> [Records for the exercise]
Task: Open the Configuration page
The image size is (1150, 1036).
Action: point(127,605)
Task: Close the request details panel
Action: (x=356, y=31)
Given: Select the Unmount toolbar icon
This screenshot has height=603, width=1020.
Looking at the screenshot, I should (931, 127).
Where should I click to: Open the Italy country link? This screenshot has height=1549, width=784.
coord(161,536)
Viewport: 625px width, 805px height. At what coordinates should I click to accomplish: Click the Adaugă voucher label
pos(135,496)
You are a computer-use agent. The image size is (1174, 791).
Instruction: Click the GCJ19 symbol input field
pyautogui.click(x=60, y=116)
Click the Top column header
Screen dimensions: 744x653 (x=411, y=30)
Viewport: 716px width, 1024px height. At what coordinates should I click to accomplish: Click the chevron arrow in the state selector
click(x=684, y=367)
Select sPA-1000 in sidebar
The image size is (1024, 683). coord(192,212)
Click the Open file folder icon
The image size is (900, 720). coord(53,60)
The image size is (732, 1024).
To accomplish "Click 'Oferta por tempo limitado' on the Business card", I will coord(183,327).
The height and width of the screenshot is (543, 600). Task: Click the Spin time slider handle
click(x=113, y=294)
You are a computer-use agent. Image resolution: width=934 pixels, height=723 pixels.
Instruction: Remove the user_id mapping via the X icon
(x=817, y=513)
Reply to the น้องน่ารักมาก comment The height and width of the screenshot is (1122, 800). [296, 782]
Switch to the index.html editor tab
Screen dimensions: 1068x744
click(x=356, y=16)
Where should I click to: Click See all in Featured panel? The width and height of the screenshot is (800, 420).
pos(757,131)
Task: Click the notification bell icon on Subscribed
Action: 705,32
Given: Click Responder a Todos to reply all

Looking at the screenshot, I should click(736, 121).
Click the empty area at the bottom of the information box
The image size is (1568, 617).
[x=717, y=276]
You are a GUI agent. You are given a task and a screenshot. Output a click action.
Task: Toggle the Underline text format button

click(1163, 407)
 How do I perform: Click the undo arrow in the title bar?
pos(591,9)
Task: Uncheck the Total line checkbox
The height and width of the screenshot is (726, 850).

> [The problem]
Within the entries, find all lines holding "agent" and copy each one.

> [The completed task]
You are a computer-use agent. The image size is (1174, 791).
You are a computer-use agent. Image resolution: width=934 pixels, height=723 pixels.
You are a GUI agent. You are given a task and a screenshot. Output a click action.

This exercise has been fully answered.